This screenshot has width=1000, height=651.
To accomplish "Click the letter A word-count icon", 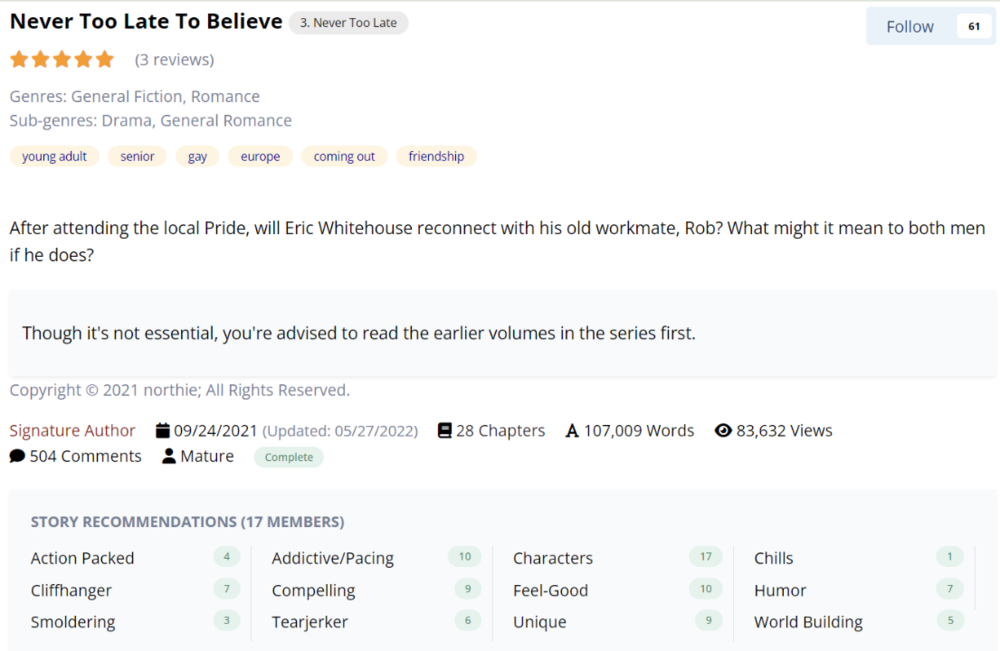I will point(572,432).
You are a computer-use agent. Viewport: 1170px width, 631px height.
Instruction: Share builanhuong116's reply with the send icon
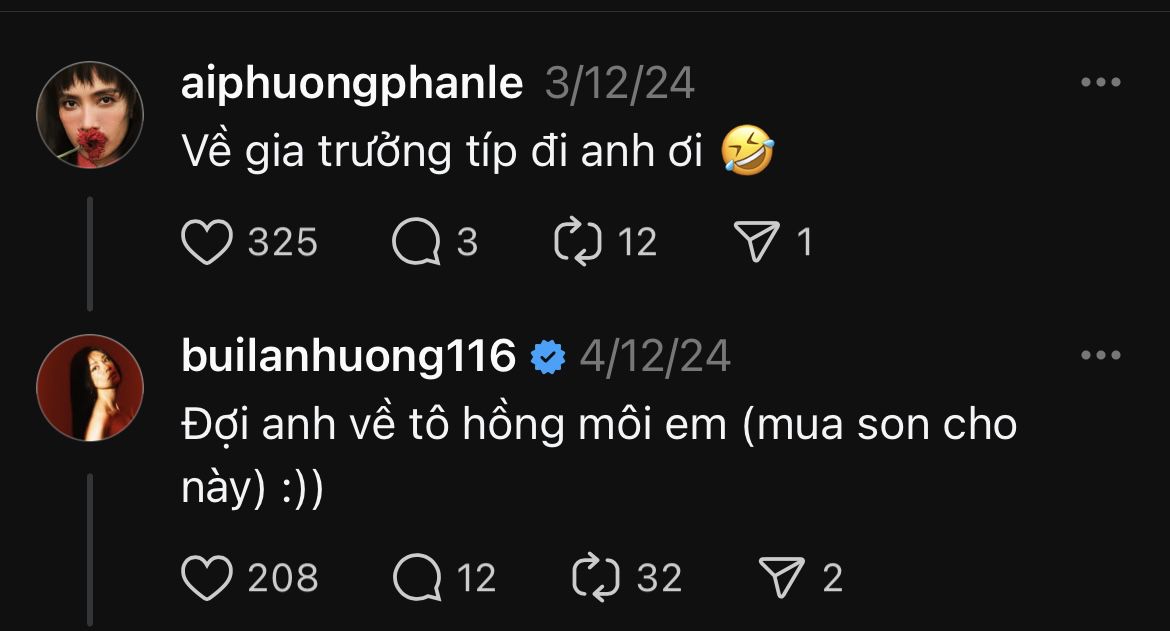(x=783, y=577)
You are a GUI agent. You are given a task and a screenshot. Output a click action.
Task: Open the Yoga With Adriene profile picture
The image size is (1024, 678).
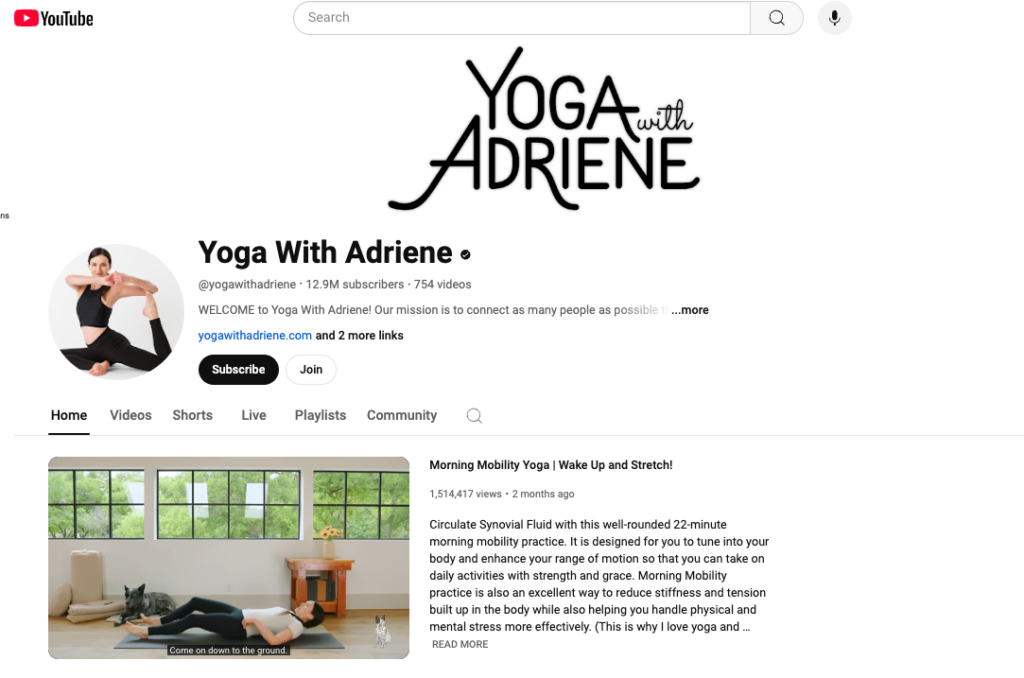(116, 312)
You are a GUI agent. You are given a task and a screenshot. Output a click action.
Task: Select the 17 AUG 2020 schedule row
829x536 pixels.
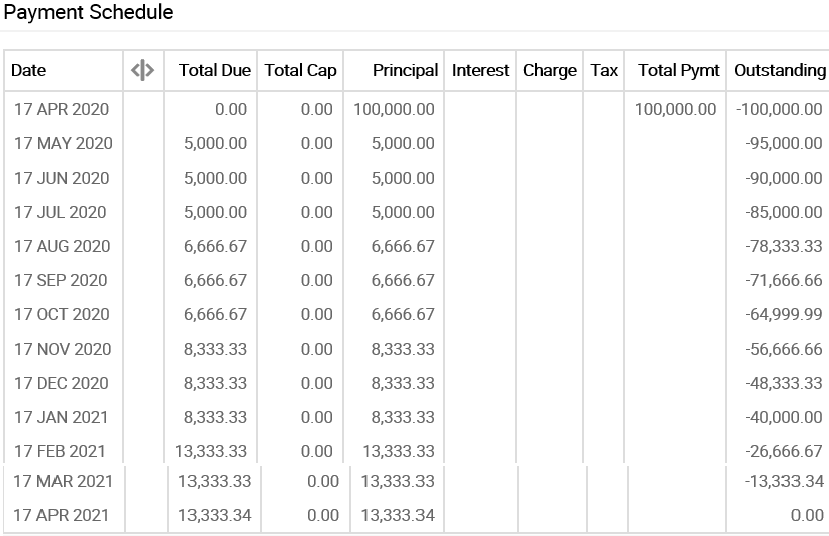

· · · · · · ·

The answer must consist solely of the lines from the line containing "The image size is (1024, 678)." to the end of the data, reproduced exactly, with every picture left out.

§ RESULT
The image size is (1024, 678).
(116, 312)
You are a GUI agent. You are given a task and a screenshot. Output a click action.
Task: Select the 17 AUG 2020 schedule row
829x536 pixels.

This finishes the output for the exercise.